The technology was conceived by Andy Hildebrand, an engineer for Exxon who developed methods for interpreting seismic data through sound to help discover ocean oil reserves. Hidebrand realized that this frequency-analyzing technology could be used in the context of digital sound recording to correct off-pitch singing. So in 1997, he released the Auto Tune software as a plug-in for computer recording applications. Auto Tune was used moderately at first, until Cher released her severely auto-tuned Song “Believe” in 1998. The rest is fast-moving history of a musical technology spreading meme-like through almost every kind of music making, from Cher to the recent best-selling Auto Tune iphone app, “I Am T-Pain” that enables anyone to sound like a well-tuned robot. Simply put: Auto Tune (and of course its predecessor, the vocoder) changed how we think about voice–the musical voice, but also just our regular speaking voices and their (hitherto hidden) musical potentials.

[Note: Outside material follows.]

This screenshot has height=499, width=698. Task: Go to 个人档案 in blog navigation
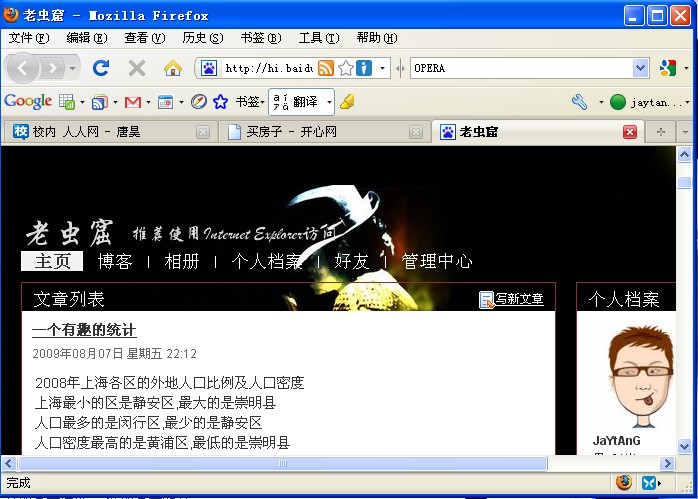click(266, 261)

Just as I began browsing YouTube for videos on Auto-Tune I stumbled upon a very thoughtful, informative and very entertaining video produced by, of all people in the musical universe, “Weird Al”Yankovic. The video is part of the series “Know Your Meme” and is titled: “‘Weird Al’ Yankovic Helps Explain Auto-Tune.” But he does much more than this, providing a concise history of the technology, its musical uses, and its circulation as a musical meme over the past thirteen years. The video traces what it calls the four stages of Auto Tune: 1. introduction, 2. overexposure, 3. parody and remix, and 4. equilibrium. You can watch the video below:
Of the many insights of Yankovic’s video is the idea that whenever a new technology is introduced everyone rushes to explore the extremes of what it can do in order to unlock its transgressive/expressive potential. For instance, when stereo sound was invented, musicians overused the ability to pan instruments to extreme left and right positions in the stereo field. (Listen again to those old Beatles recordings …)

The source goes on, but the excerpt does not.